PITTSBURGH Alcohol, HIV link will be studied



Alcohol is the most common drug of abuse among people with HIV, according to a doctor.
PITTSBURGH -- The National Institute on Alcohol Abuse and Alcoholism granted $8 million to the University of Pittsburgh and the Pittsburgh Veterans Administration Medical Center to study how alcohol use and abuse interact with HIV infection and treatment.
"We know that alcohol and unprotected sex are common bedfellows. Alcohol use and abuse may be an important risk factor for HIV infection," said the study's principal investigator, Dr. Amy Justice of the University of Pittsburgh and Pittsburgh Veterans Affairs.
Alcohol is the most common drug of abuse among people infected with HIV, she said.
"Overuse of alcohol likely aggravates common related medical and psychiatric diseases such as hepatitis C and depression. Alcohol use may also decrease the benefit of HIV treatment by causing people to miss taking their medication and increasing the risk of treatment toxicity."
Control group: By involving veterans who are HIV-negative as the control group, the study will help to identify alcohol-related effects that are specific to aging people with HIV, and those that affect aging regardless of their HIV status.
The study's results will help physicians understand what level of alcohol consumption may be dangerous and will help them tailor treatment for all people who use alcohol.
Details: Justice and her co-principal investigator, Dr. Joseph Conigliaro, also of the University of Pittsburgh and the Pittsburgh VA, will lead the study of 2,000 HIV-infected veterans and 2,000 noninfected veterans from the VA facilities in Manhattan-Brooklyn, Bronx, Atlanta, Los Angeles and Houston.

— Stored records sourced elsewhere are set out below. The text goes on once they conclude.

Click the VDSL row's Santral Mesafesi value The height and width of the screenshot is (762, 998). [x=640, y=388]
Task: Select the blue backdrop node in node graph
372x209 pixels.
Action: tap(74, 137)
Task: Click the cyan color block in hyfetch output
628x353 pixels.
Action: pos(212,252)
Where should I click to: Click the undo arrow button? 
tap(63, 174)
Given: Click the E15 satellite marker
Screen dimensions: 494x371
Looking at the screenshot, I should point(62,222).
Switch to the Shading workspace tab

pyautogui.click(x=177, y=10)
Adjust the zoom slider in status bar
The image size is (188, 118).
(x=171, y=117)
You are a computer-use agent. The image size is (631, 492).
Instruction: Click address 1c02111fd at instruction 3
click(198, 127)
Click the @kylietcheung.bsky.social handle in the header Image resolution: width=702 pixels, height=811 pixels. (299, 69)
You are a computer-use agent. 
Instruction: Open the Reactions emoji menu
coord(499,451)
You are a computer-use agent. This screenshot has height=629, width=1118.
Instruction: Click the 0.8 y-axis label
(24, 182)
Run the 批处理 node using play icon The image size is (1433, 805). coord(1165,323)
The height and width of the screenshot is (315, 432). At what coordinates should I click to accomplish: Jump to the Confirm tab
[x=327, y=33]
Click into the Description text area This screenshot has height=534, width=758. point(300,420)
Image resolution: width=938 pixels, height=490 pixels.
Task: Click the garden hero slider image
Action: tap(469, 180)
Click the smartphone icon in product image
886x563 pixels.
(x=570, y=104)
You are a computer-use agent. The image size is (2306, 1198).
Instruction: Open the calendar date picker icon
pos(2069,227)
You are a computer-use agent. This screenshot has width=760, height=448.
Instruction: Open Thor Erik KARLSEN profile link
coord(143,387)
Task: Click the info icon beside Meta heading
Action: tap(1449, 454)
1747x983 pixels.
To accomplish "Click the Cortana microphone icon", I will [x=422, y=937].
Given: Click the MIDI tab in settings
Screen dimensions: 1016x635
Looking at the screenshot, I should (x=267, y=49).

Researchers will examine the impact of alcohol use and abuse on related diseases, drug toxicity, death, quality of life, treatment success, use of health care services and prescription drug use and adherence.
The VA's national electronic medical records system, which includes laboratory and pharmacy data and can track patient status over time, offers clear advantages for long-term study, Conigliaro said.
The national VA hospital system is the largest single provider of HIV service in the United States. In 2000 it treated some 18,000 HIV-infected veterans.